Transisi pendidikan ala Bolivarian menempatkan negara sebagai poros menuju maksimalisasi kesejahteraan bersama. Dalam hal ini, pendidikan terutama, juga pekerjaan, perlindungan dan promosi ekonomi sosial adalah kebutuhan pokok strategis yang pertama harus dipenuhi oleh negara kepada rakyatnya. Pendidikan diarahkan bukan semata berorientasi untuk bekerja, namun output pendidikan harus mengutamakan pemberdayaan dan pengabdian demi kepentingan masyarakat.

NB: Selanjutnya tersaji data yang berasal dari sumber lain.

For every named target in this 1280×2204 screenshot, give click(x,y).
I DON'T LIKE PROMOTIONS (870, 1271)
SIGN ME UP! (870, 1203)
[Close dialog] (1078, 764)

Pendidikan Bolivarian menjadi alat sangat penting untuk mencapai "protagonistic" demokrasi. Maka, prinsip konsep pendidikan ini adalah memperluas partisipasi pendidikan bagi seluruh rakyat sebagai bagian integral dari kurikulum.
Terkait dengan percepatan penciptaan institusionalisme aparatur negara baru, de-birokratisasi dari Negara dan pengembangan kebijakan publik ditandai dengan partisipasi warga dan tanggung jawab bersama - dalam proses desain, implementasi, dan kontrol kebijakan. Dan, kedua, ada peran signifikan dalam pemberantasan korupsi di aparatur negara, di mana pendidikan tinggi harus memberikan pola pikir siap berkomitmen untuk kepentingan umum dan yang memiliki rasa yang kuat bagi pengabdian masyarakat.

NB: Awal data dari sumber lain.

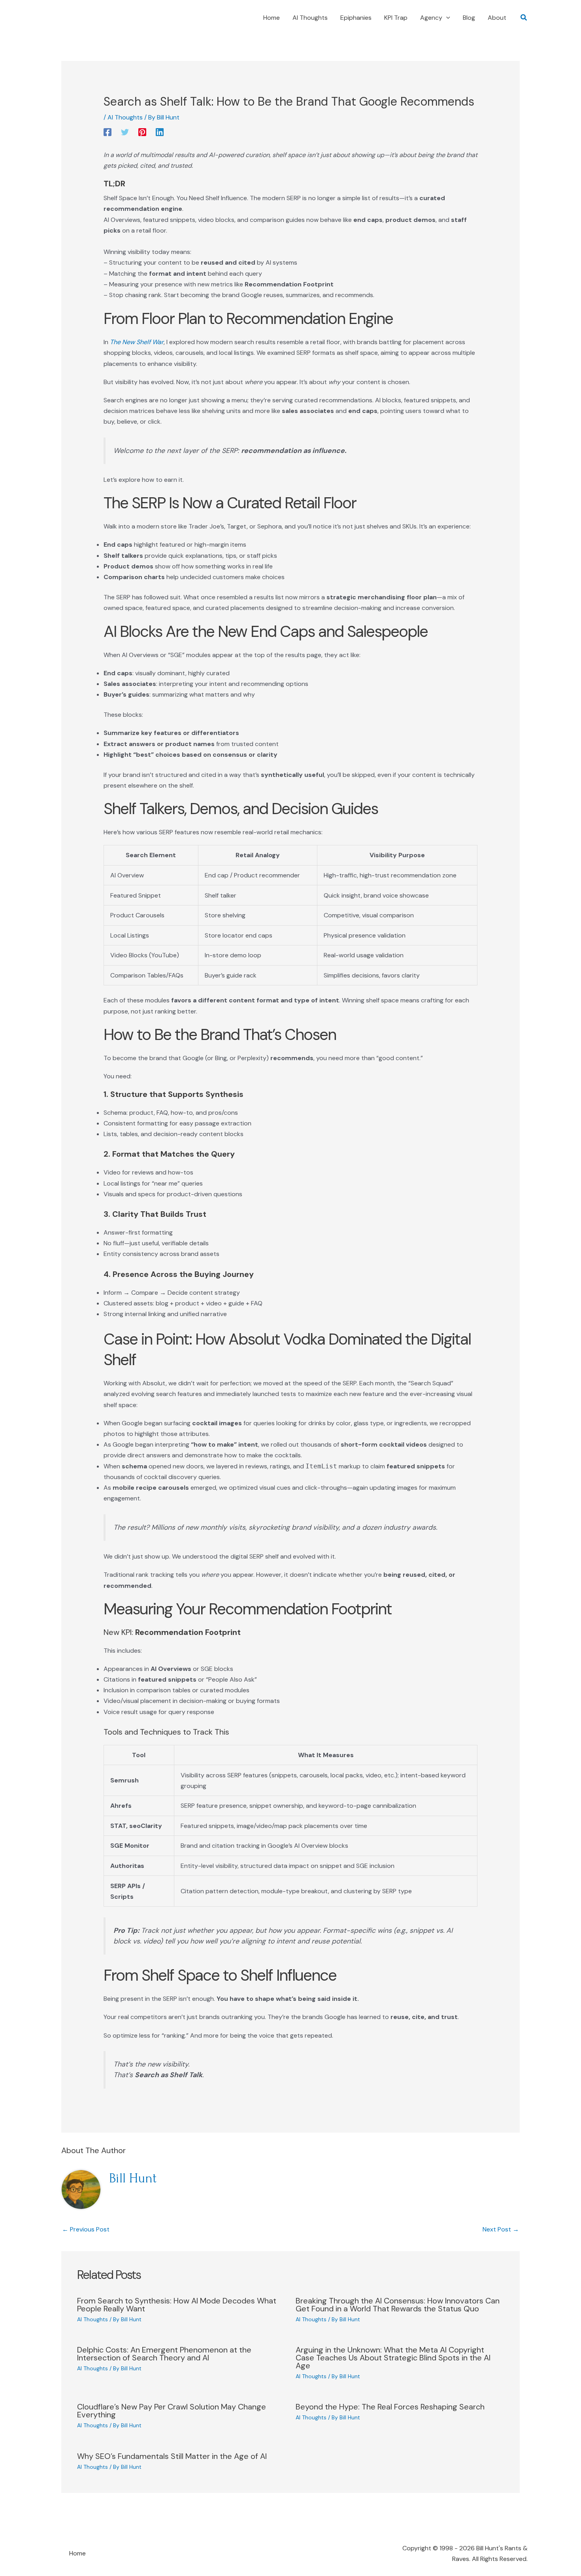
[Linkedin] (160, 131)
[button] (446, 18)
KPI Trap (395, 17)
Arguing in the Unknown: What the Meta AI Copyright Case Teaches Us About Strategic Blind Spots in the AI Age (393, 2358)
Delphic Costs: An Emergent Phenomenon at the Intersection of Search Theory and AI (164, 2354)
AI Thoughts (310, 17)
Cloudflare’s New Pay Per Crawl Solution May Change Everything (171, 2411)
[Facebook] (107, 131)
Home (271, 17)
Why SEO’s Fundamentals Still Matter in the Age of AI (172, 2456)
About (497, 17)
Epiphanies (356, 17)
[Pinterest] (142, 131)
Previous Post (85, 2229)
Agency (431, 17)
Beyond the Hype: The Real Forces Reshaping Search (390, 2407)
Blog (469, 17)
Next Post (501, 2229)
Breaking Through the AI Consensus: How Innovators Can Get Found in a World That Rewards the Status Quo (398, 2305)
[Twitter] (125, 131)
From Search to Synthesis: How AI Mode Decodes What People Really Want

Pendidikan ditujukan untuk mempercepat pembangunan model produksi baru menuju terciptanya sistem ekonomi baru. Pendidikan tinggi Bolivarian harus responsif terhadap kebutuhan masyarakat yang paling miskin, kritis terhadap realita ekonomi sosial, dan memberikan kontribusi pada keragaman dan ketahan sektor produksi/industri dalam rangka untuk melawan ketergantungan dengan modal asing dan pasar liberal.
Untuk melanjutkan counter sistem kapitalisme internasional ,wakil Menteri Kebudayaan dan SDM, Héctor Soto, menganggap pendidikan untuk mempromosikan sebuah proyek edukatif-kultural alternatif dalam sebuah konsepsi geo-politik integrasi negara-negara Amerika Latin, yang memungkinkan kita untuk menghadapi dan memetakan proyek monopoli imperialisme. Dalam implementasinya, isi kurikulum pendidikan tinggi mengarahkan siswa untuk menganalisis masalah-masalah lokal dari perspektif global (kemiskinan struktural, penjajahan modal, dsb).
Chavez mengutip parafrase Paulo Freire, dan menegaskan: "the act of reading and studying is a liberating act, education is liberating, let’s go then, go ahead with education, towards the liberation of our people" (MES, 2005: 10). Oleh karena itu, sistem pendidikan Bolivarian dapat dianggap bertujuan melawan segala bentuk diskriminasi dan dominasi ekonomi antara individu dan kelas sosial, yaitu "melawan tatanan kapitalis sarat pemiskinan massal struktural dan kesenjangan kelas" (Freire dikutip di MC, 2005).
Sebagai catatan, konsep ideologi Bolivarian memang sangat mencolok dan seolah-olah mengindoktrinasi para anak didik dengan nilai-nilai sosialis. Dampak dari pemberlakuan pendidikan ala Bolivarian ini sempat juga mendapat protes keras dari kalangan anti Chavez, termasuk sebagian gerakan mahasiswa. Kritik mereka, bahwa pendidikan adalah kebebasan setiap peserta didik untuk menganut ideologi apa pun, namun pendidikan ala Bolivarian telah mengarahkan ke satu ideologi saja.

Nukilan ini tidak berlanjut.